US not bad but justice system broken: Butina talks about ‘terrifying’ solitary confinement, vows to fight for inmates’ rights
In an exclusive interview with RT, Russian gun activist Maria Butina recalled the ordeals of her prison term in the US. While not rubber stamping the country as bad, she argued the justice system is broken.
Describing the conditions she faced during her months-long detention, Butina said that being placed in solitary confinement was “the most terrifying experience” of her life.
It’s very difficult when you have this little cell, very cold, just concrete and iron… Later I learned that by the United Nations, this is considered to be torture. Because it is torture… I still don’t understand why it was necessary. I guess they were trying to break my will.
However, that did not make any sense, Butina explained, sinсe she "didn’t have any secrets."
"I was just a student, believing in peace-building between the two countries."
She talked about how the outpouring of support from Russians helped keep her sane, and that she struggled to find the time to respond to the flood of letters she received.
Despite her harrowing experience, she said that she still believes in improving relations between the US and Russia, and that there are many “wonderful” Americans that she is still close friends with. She was less optimistic about the US justice system, however.
What happened to me definitely shows that America is losing its justice system. It actually has been lost.

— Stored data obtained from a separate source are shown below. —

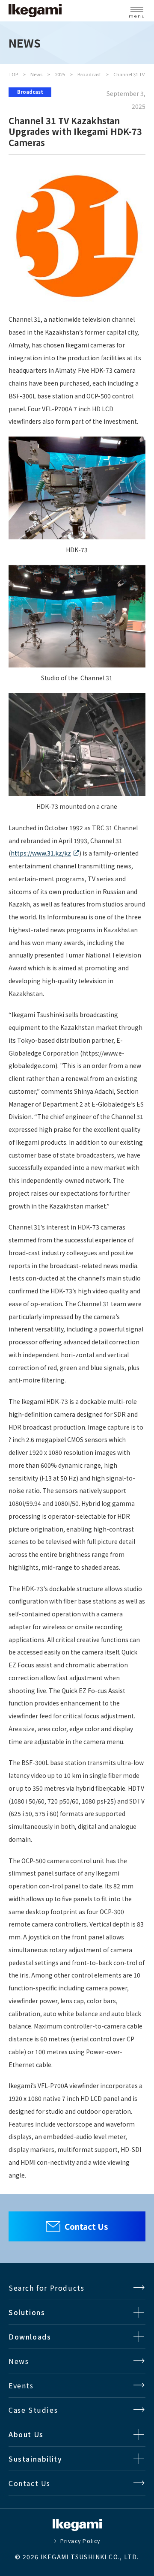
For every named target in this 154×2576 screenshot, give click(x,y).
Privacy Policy (80, 2541)
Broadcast (89, 74)
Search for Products (46, 2288)
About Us (26, 2434)
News (36, 74)
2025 (60, 74)
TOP (13, 74)
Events (21, 2385)
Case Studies (33, 2410)
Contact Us (86, 2226)
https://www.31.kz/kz (41, 853)
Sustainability (35, 2458)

Going forward, she told RT that she wants to continue her gun activism, but will also speak out for prisoners in both Russia and the United States.Also on rt.com ‘It was very hard to bear’: Maria Butina recalls how US media smeared her on TV & prison guards gathered to watch it
Now that I have world recognition, I feel obligated, I feel responsible, to fight for those who are humiliated, who are unjustly accused, who are today forgotten, here in Russia and especially there in the United States.
She promised to continue talking about “the conditions of my imprisonment because a country should be measured on how it treats its prisoners.”